* [What is needed]
Of the entries below, return only those lines from the line with "Task: Toggle the" to the line with "The image size is (1280, 832).", exactly, both included.

* [Task material]
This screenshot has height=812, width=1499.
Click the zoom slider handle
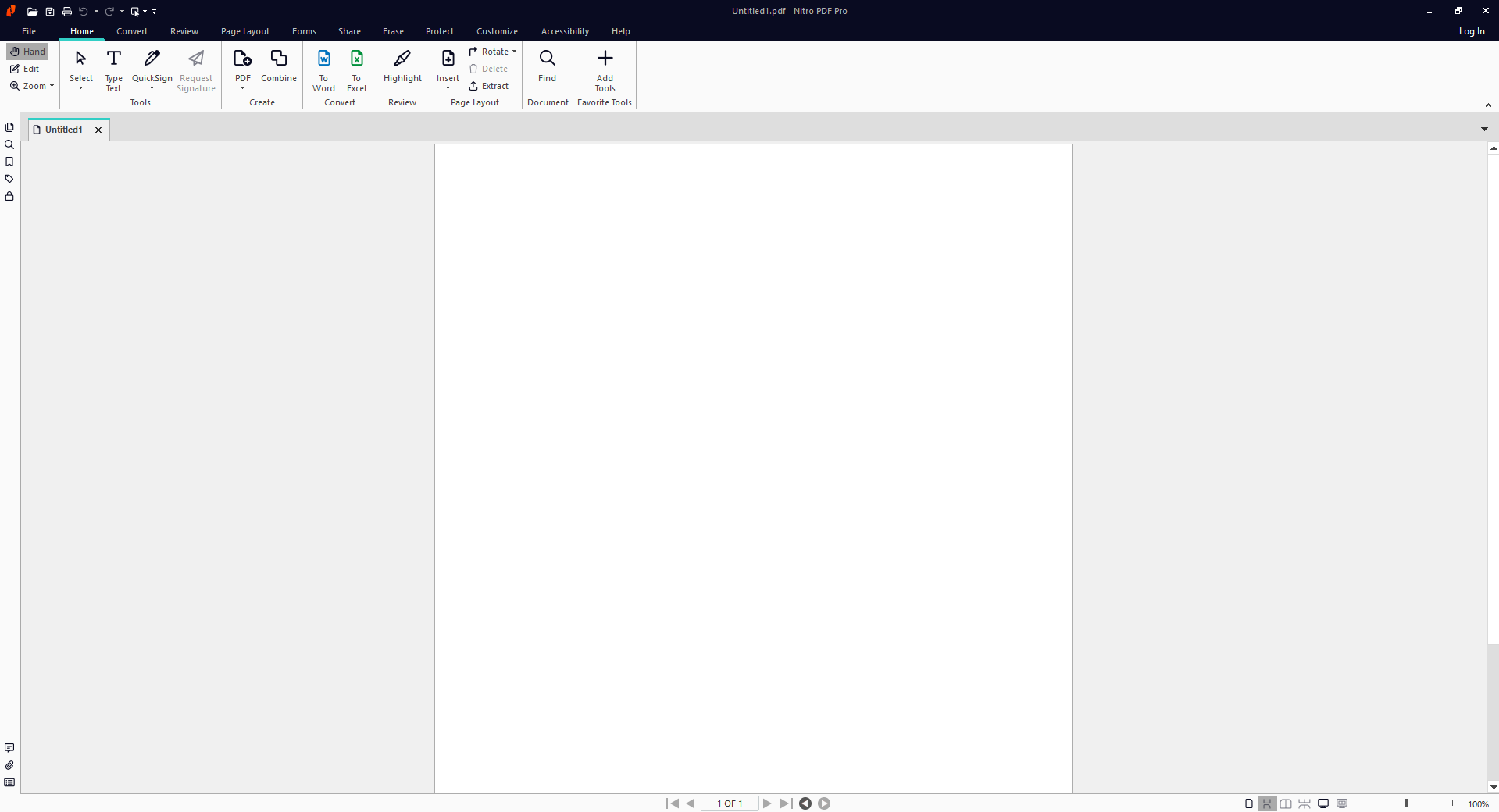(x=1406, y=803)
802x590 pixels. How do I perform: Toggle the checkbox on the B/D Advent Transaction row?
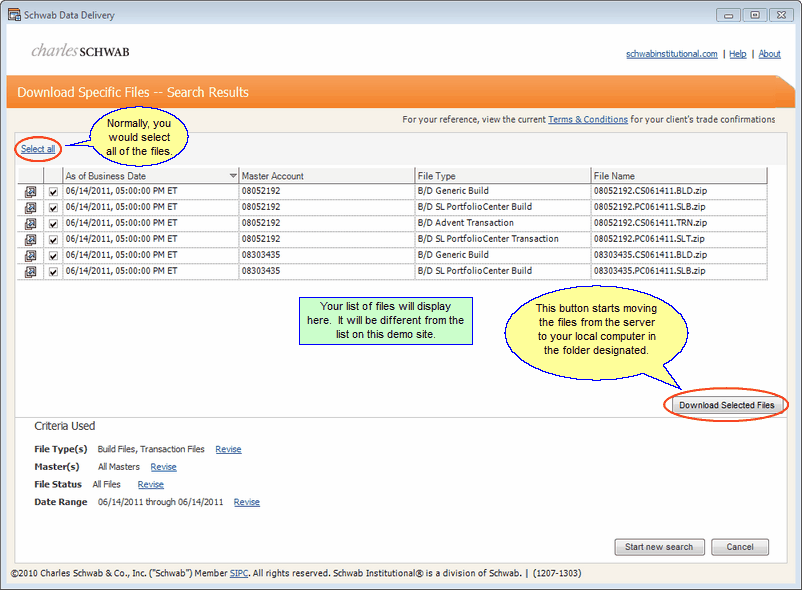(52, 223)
---
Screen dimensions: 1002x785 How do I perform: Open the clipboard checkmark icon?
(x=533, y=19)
==
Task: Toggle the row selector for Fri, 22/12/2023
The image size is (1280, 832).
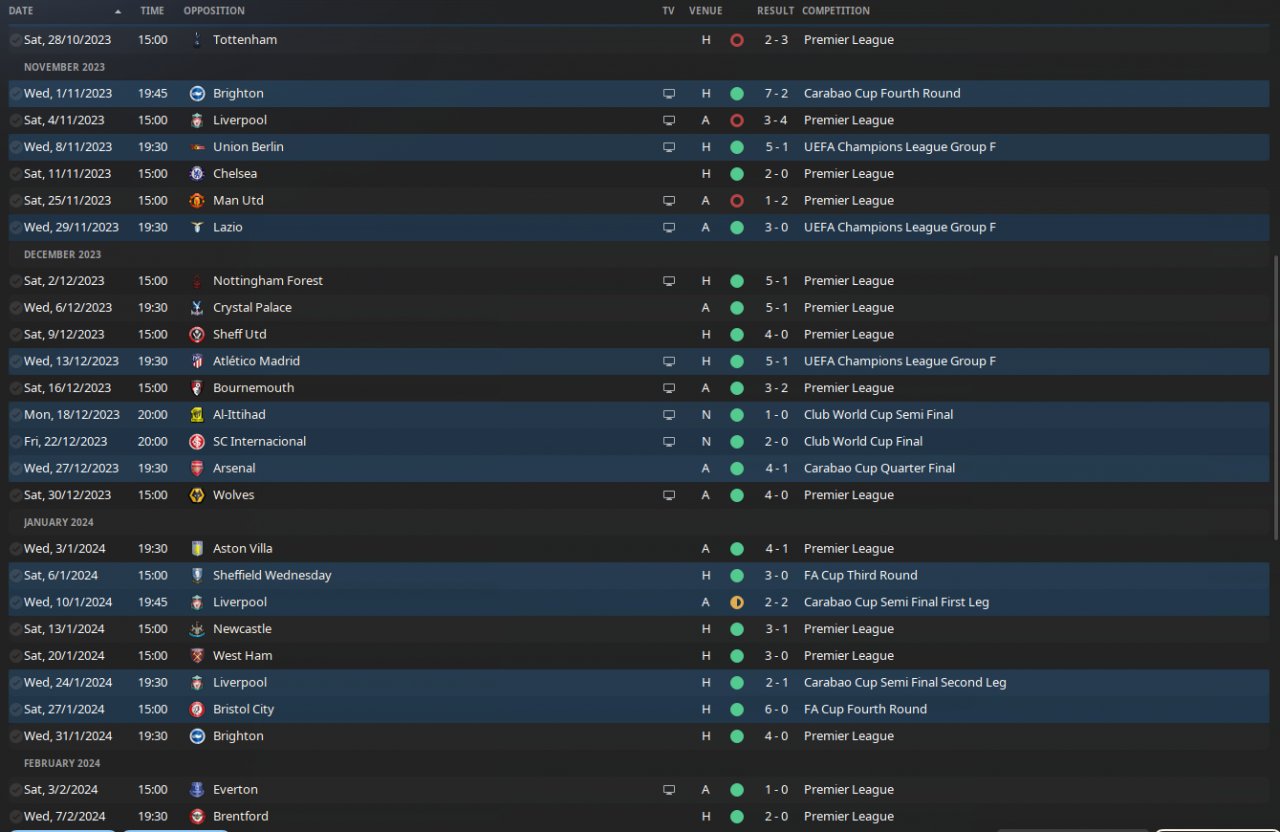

* [Expected output]
Task: Toggle the row selector for Fri, 22/12/2023
The image size is (1280, 832).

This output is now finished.